=== Work to do ===
Copy the passage below on college and role-playing games word for word, starting with "I started playing" and going on through "Hommlet years before.".

=== Selected extract ===
----------

I went to college in three places - George Mason University in Fairfax, Virginia (class of '86), Miami University in Oxford, Ohio (class of '87), and the University of Texas at Austin (no class ;) ).

I started playing in high school (1979). College (1982) marked the end of my role-playing experience. I got involved in forensics my sophomore year, and was too busy to play games. We competed almost every weekend from October - early December, and January - April. In the summers, I worked on forensics stuff for the next year (we had to audition every year to get on the team). In September, you polished your stuff and helped all the rookies get ready for their first tournament.

When I stopped playing, unlike Eric, I didnt' sell my books. ;) I did have some of that "I'm too old for this" attitude, though. I did pick up the original T1-4: Temple of Elemental Evil when it finally came out. I hadn't played in years and had no intention of playing, but I think I just wanted to "complete the set" since I had bought T1: Village of Hommlet years before.

In 1999, I started lurking in 2 different 2e PBEM games (and I ended up playing in one of them fairly quickly).

----------

=== Provided material ===
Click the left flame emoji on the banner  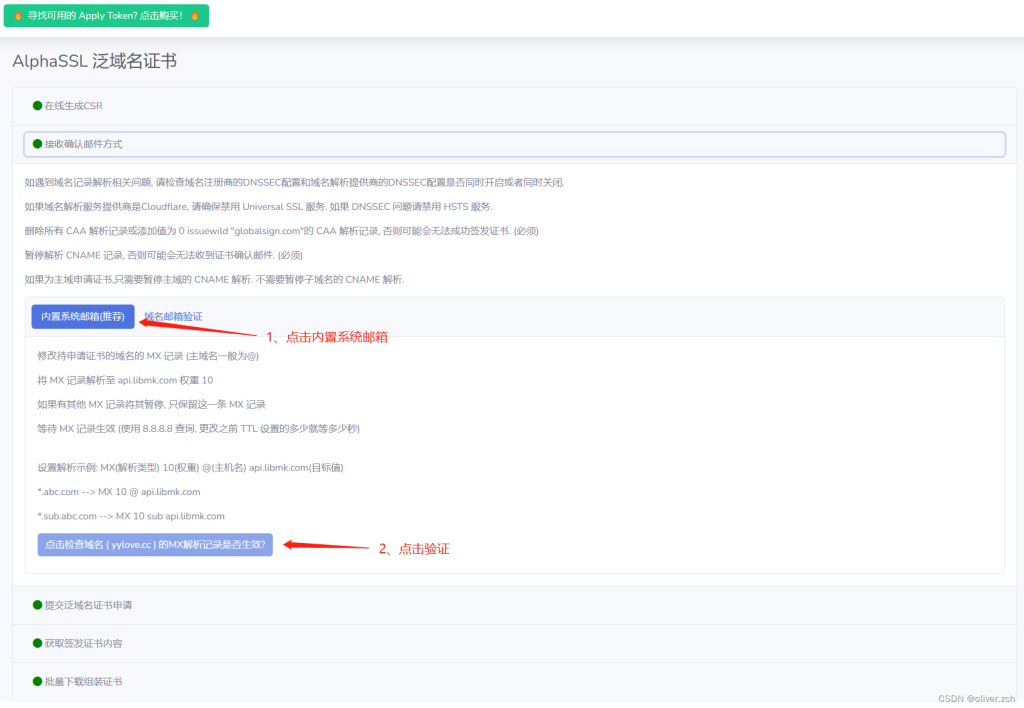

----------

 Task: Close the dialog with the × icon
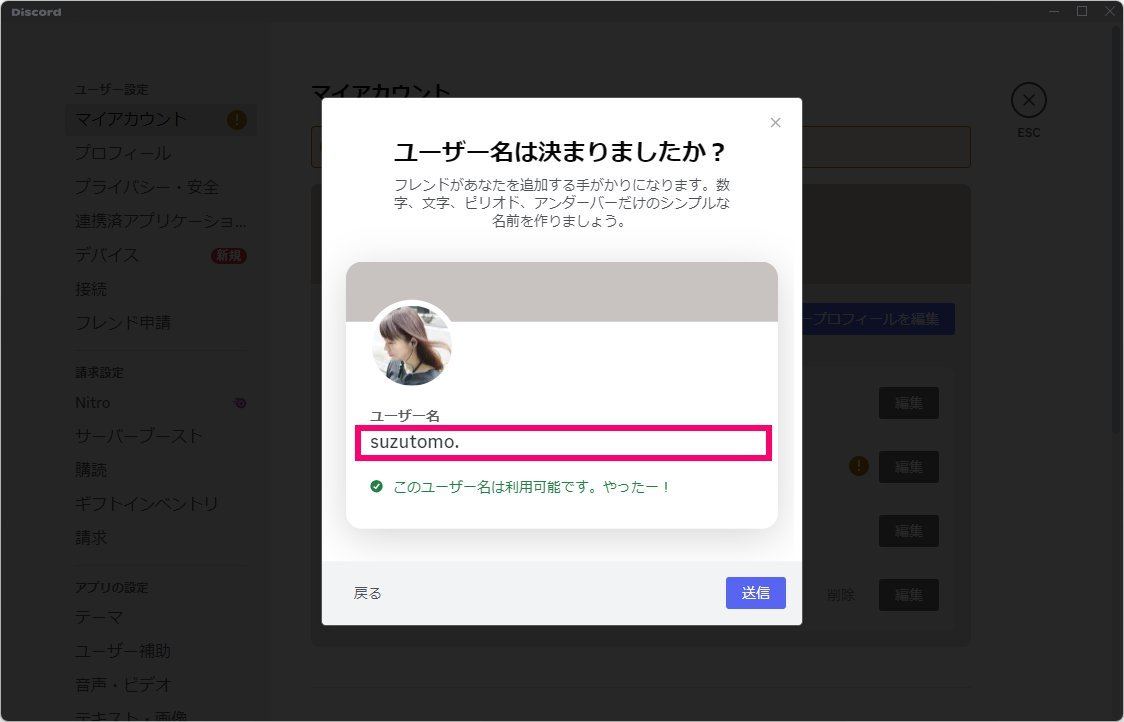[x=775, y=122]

----------

=== Task solution ===
I started playing in high school (1979). College (1982) marked the end of my role-playing experience. I got involved in forensics my sophomore year, and was too busy to play games. We competed almost every weekend from October - early December, and January - April. In the summers, I worked on forensics stuff for the next year (we had to audition every year to get on the team). In September, you polished your stuff and helped all the rookies get ready for their first tournament.

When I stopped playing, unlike Eric, I didnt' sell my books. ;) I did have some of that "I'm too old for this" attitude, though. I did pick up the original T1-4: Temple of Elemental Evil when it finally came out. I hadn't played in years and had no intention of playing, but I think I just wanted to "complete the set" since I had bought T1: Village of Hommlet years before.